Moira Yip (b. 1949) is a British-American linguist. She earned her PhD in Linguistics in 1980 at MIT as a student of Morris Halle. She retired from her position as Professor of Linguistics at University College London (UCL)  in 2009. While at UCL she also was co-director of the Centre for Human Communication and Pro-Provost for China. Before taking up the position at UCL in 1999, she was Professor of Linguistics and Acting Dean at the University of California-Irvine (1992-1999) and Associate Professor at Brandeis University (1982-1992).

Moira Yip worked on a wide range of issues in theoretical phonology, and particularly on the phonology of Chinese. Her publications include papers on reduplication, morpho-phonology, prosodic phonology, and feature theory.
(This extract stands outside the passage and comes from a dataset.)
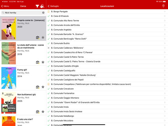Open the search filter funnel icon
Image resolution: width=168 pixels, height=126 pixels.
pyautogui.click(x=37, y=6)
Her frequently cited dissertation on the Tonal phonology of Chinese was published in the Outstanding Dissertations in Linguistics series (Routledge). In 2002 she published the first modern textbook on tone in the Cambridge University Press linguistics textbook series. Her 1988 journal article on the Obligatory Contour Principle was important in extending the understanding and application of this principle in pre-Optimality Theory phonology. Since 2017 she has authored a wildlife blog, https://eyesonthewild.blog. 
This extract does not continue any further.